Un Maggiolino verde visto dall'alto, solo al centro di un parcheggio di cemento vuoto

Think Small

omaggio a Helmut Krone

Nel 1959 Helmut Krone, art director alla Doyle Dane Bernbach, fece una cosa che nessuno aveva mai fatto. Prese un Maggiolino, lo rese minuscolo, e lo lasciò solo in un mare di bianco con due parole sotto, Think Small. Krone era un uomo silenzioso e ossessivo, figlio di immigrati tedeschi, capace di rifare cento volte la stessa pagina per spostare una riga di un millimetro.
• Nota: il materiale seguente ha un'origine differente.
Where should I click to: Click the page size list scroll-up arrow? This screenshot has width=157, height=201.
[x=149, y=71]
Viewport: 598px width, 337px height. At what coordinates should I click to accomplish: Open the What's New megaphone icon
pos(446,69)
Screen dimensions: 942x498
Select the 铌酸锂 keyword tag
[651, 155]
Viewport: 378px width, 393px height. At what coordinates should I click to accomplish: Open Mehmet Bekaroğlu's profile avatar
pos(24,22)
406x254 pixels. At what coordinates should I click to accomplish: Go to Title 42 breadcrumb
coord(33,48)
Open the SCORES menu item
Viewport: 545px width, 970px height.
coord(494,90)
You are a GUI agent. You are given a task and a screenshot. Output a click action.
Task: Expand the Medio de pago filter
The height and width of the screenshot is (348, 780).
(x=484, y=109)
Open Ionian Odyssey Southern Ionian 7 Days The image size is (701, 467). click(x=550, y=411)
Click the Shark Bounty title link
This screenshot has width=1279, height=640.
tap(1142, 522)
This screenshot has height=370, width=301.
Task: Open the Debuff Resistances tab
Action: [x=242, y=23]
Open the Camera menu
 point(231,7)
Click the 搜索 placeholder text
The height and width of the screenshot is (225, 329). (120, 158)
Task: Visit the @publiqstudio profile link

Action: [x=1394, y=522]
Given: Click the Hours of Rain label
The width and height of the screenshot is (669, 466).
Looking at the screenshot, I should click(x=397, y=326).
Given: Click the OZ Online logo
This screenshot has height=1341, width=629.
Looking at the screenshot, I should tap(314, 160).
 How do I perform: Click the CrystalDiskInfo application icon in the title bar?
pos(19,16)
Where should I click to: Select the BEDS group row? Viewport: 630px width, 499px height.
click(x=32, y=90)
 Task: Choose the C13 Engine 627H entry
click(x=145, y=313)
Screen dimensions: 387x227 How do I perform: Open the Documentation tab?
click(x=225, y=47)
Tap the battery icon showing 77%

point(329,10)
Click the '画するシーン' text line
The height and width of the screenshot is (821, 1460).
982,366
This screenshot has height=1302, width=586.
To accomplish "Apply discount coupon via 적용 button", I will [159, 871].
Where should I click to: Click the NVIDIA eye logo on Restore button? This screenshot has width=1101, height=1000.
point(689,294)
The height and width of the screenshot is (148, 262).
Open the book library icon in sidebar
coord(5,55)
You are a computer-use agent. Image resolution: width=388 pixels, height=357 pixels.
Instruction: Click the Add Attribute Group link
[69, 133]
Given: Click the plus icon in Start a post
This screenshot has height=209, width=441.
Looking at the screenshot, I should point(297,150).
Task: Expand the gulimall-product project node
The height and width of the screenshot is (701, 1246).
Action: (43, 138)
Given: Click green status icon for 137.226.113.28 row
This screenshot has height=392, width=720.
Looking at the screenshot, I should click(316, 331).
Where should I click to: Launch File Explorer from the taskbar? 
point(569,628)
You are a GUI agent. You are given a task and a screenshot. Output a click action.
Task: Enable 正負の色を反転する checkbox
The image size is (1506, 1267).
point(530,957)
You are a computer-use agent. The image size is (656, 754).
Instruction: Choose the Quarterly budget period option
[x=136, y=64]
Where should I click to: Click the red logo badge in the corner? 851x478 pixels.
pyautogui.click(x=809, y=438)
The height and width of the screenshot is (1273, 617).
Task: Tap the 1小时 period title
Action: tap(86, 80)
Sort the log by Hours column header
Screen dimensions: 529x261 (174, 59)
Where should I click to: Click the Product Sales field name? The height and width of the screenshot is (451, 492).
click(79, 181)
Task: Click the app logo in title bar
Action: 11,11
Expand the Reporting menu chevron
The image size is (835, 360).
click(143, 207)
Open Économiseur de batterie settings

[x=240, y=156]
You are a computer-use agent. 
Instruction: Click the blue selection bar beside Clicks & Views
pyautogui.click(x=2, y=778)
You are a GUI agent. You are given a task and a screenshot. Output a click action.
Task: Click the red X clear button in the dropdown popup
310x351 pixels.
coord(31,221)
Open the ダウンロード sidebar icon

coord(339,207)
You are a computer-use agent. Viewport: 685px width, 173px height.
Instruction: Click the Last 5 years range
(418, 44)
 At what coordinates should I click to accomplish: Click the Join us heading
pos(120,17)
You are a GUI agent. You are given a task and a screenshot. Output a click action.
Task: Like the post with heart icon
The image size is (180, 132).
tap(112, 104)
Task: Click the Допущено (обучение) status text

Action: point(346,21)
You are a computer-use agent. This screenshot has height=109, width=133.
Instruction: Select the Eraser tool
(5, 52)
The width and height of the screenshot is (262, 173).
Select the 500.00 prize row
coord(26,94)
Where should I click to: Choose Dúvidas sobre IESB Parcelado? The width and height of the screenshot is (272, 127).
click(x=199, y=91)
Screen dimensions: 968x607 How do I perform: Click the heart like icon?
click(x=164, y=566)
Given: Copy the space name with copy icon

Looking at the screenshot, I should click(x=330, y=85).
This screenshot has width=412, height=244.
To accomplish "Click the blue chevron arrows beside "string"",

I concorrenti riempivano ogni centimetro, lui toglieva. Quella campagna è diventata la più studiata della storia della pubblicità, e ha insegnato una cosa che vale ancora. Il vuoto attorno a una cosa è ciò che le dà peso. Apple ha costruito la stessa grammatica, un prodotto solo, sfondo neutro, una frase.

Ho passato una parte del mio mestiere a difendere quel bianco dai clienti che lo vedevano come spazio sprecato. Aggiungiamo il logo più grande, mettiamo anche il claim, tanto c'è posto lì in alto. Ogni richiesta di riempire era una piccola confessione, non crediamo abbastanza in quello che stiamo dicendo, quindi diciamone di più.

Le marche che si possono permettere il silenzio sono quelle che sanno di essere ascoltate. Mi chiedo se oggi, nei feed che premiano il rumore, qualcuno approverebbe ancora una pagina come quella di Krone.